A tragedy is unfolding in the stock market that should worry both bulls and bears

My Comments: A tragedy for whom, you might ask.

I interpret this to mean everyone with money invested who cannot afford to lose a bunch of it. And especially those no longer working, whose ability to survive financially is dependent on money invested in retirement accounts.

Yes, I know, I’ve been telling this tale now for years, and every time I post something that suggests the sky is falling, the stock market records a new high. I’ve even been thinking about changing my mind and putting some of my money into a more aggressive posture.

And then I find an article like this one, and I say to myself, “Self, pay attention and stay very, very cautious.” And as the author Sven Henrich says, “…global markets, central banks, politics, the economy, the business cycle and technicals are all converging in 2019 for a toxic combination that may result in combustion.”

Sven Henrich \ April 11, 2019

In the U.S. stock market, it’s all going to end badly. Even some ardent bulls will freely admit to it. The question is how, when and where.

Frankly, a tragedy is unfolding, and discerning eyes can see it. Since the December lows, the stock market has taken the scripted route higher, salivating at the prospect of dovish central bankers once again levitating asset prices higher. It’s a Pavlovian response learned over the past 10 years. Record corporate buybacks keep flushing through the market, and cheap-money days are here again as yields have dropped markedly since their peak last fall.

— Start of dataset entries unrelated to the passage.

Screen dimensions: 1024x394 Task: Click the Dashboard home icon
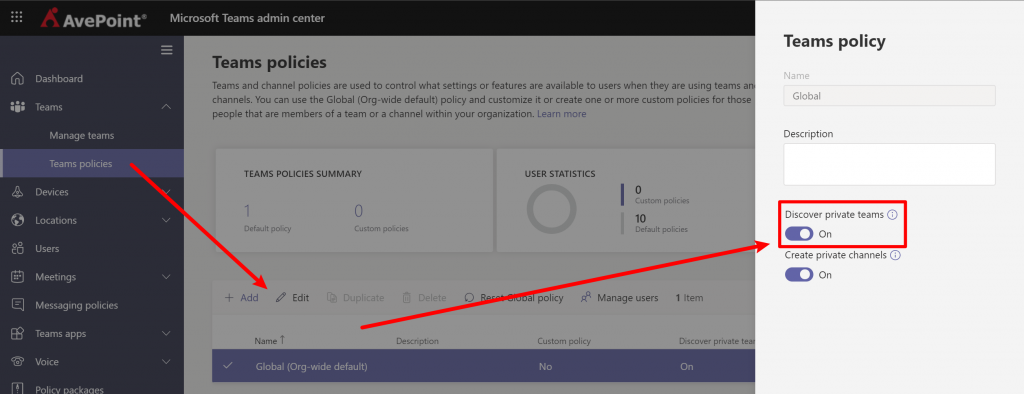tap(18, 78)
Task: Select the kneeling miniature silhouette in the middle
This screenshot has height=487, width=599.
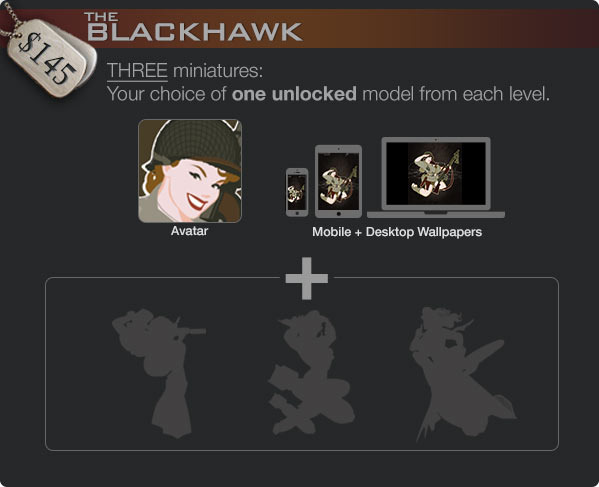Action: pyautogui.click(x=310, y=373)
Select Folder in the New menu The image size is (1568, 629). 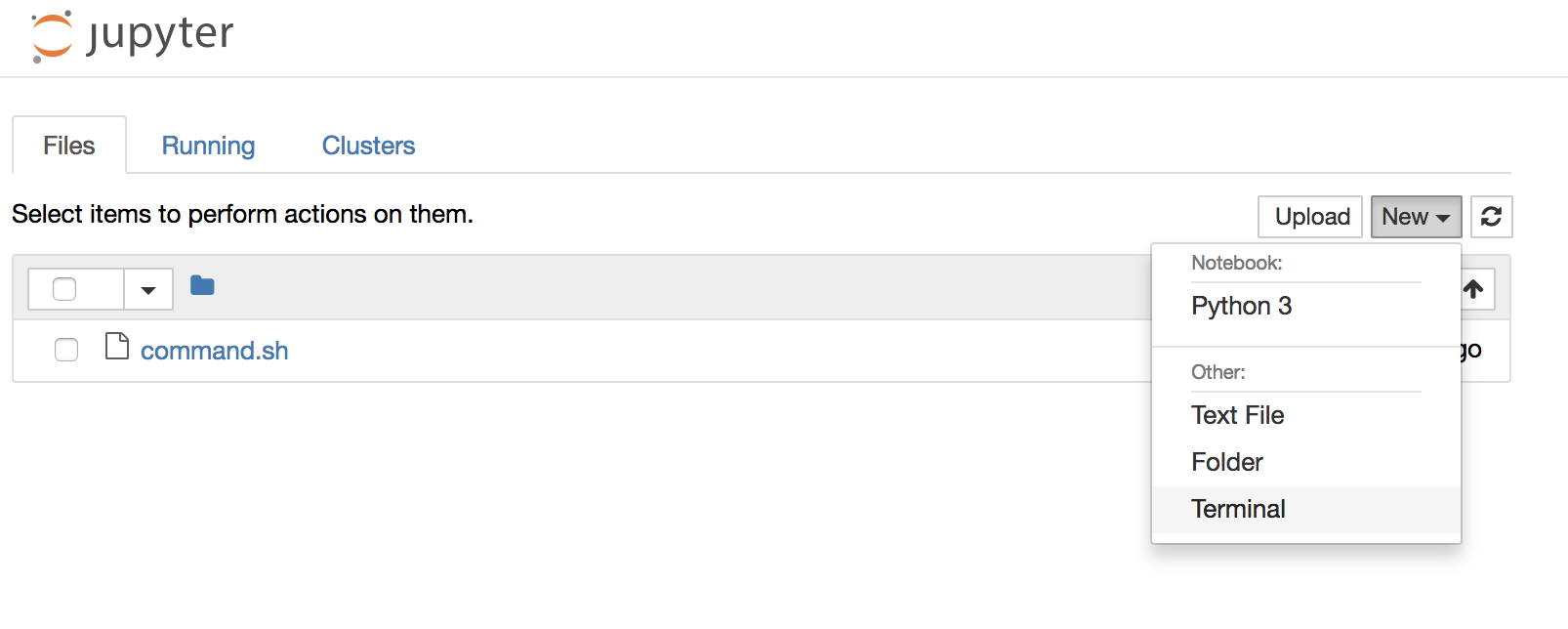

But investors may sooner or later learn the hard way that this sudden capitulation by central bankers is not a positive sign, but rather a sign of desperation. The fact is, central banks are hopelessly trapped.

The capitulation is as complete as it is global, and 10 years after the financial crisis, there is not a single central bank on the planet that has an exit plan. As this week’s Federal Reserve minutes again highlighted: No interest-rate increases in 2019 while the tech sector is making a new all-time high. What an absurdity — a slowing economy ignored by the market as cheap money dominates.

So great is the fear of falling markets and a slowing economy that the grand central bank experiment has ended in utter failure. But at least the Fed tried for a little bit before capitulating. The enormity of the central bank failure is perhaps best encapsulated by the state of the European Central Bank (ECB) under President Mario Draghi:

(note: the original article includes two graphs here along with comments by the author on Twitter…)

Yet, in their desperation, central banks may have set a combustion process in motion that they can’t stop, one that may bring about even more ghastly consequences than the market troubles they sought to avert in the first place.

It’s a blow-off topping scenario driven by several factors: All-in dovish central banks, a renewed desperate hunt for yield, FOMO, a U.S.-China trade deal, record buybacks, trillion-dollar deficits ($1.1 trillion for 2019, to be exact, and rising) and a White House administration preoccupied with managing stock market levels with the expressed goal to keep prices elevated for the 2020 U.S. election.

Trump’s dangerous game

The latter point is not lost on Wall Street. This is from Morgan Stanley’s chief global strategist of investment management: Trump’s dangerous obsession with the markets.

“Mr. Trump’s willingness to bend policy to please the markets is now clear — and it’s risky. In recent years, the stock markets have grown larger than the economy, and they are now big enough to take the economy down with them when they deflate.” (My emphasis.)

And that is the underlying motivation of it all: Prevent any lasting damage to equity markets to minimize the impact on the economy. Central bankers know this. Hence, they always intervene when things get hairy:And this is how you end up with the loosest financial conditions in 25 years, 3.8% unemployment and a Fed too scared to raise rates with the lowest fed funds rate on record during, and while on, the verge of the longest economic expansion cycle in history. Well done.

The steepness and relentless nature of this rally has left many people confounded, even though it is not inconsistent with the concept of a bear market rally. I’ve written extensively about this.

But because so many people and funds are left behind, the case can be made that a psychological capitulation could add further fuel to the fire.